> _Set exercise_: Collect every line in the items below that contains the string "perform", and copy each such line in full. Case counts, so uppercase and lowercase letters are treated as different.

>> Start Extracted material

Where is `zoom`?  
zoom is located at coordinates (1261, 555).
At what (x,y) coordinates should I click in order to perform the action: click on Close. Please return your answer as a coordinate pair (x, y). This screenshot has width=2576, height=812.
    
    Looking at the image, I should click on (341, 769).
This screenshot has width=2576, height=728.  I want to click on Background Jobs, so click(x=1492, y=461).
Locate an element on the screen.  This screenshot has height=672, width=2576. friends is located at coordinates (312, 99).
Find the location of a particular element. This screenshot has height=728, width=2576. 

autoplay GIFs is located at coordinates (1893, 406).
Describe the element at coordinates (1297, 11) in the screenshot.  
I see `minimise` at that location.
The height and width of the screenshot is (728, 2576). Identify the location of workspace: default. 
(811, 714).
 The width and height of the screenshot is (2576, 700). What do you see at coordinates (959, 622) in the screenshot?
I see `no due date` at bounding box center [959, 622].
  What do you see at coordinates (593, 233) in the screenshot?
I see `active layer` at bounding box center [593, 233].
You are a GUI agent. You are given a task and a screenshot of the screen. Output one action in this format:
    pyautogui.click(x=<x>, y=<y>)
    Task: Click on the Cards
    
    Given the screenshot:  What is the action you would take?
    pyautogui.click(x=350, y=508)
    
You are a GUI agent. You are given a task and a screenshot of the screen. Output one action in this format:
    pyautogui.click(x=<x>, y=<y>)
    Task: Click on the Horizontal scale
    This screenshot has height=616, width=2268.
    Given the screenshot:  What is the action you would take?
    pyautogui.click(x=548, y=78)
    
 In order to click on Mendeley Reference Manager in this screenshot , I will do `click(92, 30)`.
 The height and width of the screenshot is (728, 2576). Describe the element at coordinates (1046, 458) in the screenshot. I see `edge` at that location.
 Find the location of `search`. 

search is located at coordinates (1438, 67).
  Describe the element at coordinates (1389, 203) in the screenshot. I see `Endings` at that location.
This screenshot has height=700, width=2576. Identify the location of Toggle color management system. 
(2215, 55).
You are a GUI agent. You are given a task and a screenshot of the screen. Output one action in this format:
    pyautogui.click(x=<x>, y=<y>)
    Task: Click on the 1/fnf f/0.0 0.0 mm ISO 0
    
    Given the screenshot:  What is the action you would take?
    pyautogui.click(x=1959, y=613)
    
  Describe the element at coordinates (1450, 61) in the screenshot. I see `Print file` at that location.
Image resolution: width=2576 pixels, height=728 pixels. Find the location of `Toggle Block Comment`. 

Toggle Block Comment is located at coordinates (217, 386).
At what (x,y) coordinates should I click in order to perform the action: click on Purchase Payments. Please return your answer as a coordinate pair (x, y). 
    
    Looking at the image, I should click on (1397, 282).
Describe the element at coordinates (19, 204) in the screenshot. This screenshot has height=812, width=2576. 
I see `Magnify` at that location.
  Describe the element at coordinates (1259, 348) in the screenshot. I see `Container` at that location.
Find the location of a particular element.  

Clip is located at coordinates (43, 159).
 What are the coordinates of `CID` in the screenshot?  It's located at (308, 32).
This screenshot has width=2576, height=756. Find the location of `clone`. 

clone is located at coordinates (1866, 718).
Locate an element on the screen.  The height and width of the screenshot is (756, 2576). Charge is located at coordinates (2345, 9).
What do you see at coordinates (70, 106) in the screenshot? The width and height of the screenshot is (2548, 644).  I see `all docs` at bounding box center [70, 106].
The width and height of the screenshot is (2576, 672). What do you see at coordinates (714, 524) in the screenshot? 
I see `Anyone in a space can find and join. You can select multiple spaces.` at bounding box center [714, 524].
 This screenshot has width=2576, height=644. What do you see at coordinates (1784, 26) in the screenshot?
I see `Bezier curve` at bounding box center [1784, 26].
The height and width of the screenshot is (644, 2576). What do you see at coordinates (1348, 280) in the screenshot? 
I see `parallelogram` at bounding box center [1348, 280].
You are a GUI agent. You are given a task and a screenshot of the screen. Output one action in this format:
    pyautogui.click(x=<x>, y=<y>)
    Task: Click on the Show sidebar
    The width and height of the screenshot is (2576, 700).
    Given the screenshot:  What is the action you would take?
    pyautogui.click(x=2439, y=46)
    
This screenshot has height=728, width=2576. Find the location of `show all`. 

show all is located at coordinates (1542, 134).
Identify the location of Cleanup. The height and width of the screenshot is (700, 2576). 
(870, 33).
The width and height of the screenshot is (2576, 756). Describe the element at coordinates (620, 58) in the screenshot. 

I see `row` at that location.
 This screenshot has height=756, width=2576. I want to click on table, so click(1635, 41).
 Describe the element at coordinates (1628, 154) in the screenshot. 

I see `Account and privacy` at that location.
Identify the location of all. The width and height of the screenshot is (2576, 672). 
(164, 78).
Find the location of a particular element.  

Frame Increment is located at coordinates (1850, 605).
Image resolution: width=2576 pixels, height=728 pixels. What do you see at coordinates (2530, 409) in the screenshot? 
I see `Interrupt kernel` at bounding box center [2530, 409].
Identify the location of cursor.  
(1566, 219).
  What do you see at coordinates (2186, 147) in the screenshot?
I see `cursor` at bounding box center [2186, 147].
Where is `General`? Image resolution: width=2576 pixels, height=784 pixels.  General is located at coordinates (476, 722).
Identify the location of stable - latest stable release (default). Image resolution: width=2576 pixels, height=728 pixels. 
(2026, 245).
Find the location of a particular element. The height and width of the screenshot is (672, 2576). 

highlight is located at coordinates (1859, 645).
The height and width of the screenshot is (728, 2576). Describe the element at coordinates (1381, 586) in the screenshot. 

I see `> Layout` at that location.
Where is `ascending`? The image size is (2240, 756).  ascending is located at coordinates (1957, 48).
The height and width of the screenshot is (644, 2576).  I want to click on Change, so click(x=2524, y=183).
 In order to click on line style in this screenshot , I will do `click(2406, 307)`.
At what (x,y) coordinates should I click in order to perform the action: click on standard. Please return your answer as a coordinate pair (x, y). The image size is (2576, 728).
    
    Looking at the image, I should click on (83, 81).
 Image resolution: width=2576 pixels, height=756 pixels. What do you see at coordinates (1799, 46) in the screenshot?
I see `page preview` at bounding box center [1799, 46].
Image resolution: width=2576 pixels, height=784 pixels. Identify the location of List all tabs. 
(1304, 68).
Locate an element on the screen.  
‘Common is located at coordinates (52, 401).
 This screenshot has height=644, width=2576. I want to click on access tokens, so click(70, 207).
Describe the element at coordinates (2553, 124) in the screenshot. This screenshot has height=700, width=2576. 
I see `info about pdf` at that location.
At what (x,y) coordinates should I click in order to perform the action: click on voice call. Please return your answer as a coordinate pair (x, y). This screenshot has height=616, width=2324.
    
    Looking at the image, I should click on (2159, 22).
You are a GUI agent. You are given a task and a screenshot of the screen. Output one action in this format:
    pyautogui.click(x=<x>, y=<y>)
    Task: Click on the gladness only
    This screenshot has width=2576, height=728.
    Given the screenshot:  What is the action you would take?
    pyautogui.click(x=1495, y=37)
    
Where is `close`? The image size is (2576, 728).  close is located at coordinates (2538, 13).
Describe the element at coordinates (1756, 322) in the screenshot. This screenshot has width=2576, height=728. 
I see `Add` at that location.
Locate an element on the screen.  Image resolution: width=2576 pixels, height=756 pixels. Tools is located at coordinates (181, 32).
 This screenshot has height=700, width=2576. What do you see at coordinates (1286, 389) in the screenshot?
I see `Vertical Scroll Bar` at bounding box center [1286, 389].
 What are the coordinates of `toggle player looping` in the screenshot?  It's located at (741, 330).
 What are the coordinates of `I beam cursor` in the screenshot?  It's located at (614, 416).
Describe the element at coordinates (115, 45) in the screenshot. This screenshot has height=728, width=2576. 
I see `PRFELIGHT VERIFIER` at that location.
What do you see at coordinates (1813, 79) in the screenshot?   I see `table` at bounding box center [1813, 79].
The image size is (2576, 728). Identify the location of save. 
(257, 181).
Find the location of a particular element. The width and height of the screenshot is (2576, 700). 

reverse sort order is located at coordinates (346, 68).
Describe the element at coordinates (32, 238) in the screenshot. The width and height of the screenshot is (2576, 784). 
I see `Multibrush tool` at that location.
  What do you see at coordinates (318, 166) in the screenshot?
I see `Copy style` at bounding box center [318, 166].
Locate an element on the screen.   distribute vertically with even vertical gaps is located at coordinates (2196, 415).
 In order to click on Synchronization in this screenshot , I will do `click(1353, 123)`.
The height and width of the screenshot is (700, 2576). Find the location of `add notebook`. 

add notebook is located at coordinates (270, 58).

>> End Extracted material

> _Expected answer_:
At what (x,y) coordinates should I click in order to perform the action: click on Close. Please return your answer as a coordinate pair (x, y). This screenshot has width=2576, height=812.
At what (x,y) coordinates should I click in order to perform the action: click on Purchase Payments. Please return your answer as a coordinate pair (x, y). 
At what (x,y) coordinates should I click in order to perform the action: click on standard. Please return your answer as a coordinate pair (x, y). The image size is (2576, 728).
At what (x,y) coordinates should I click in order to perform the action: click on voice call. Please return your answer as a coordinate pair (x, y). This screenshot has height=616, width=2324.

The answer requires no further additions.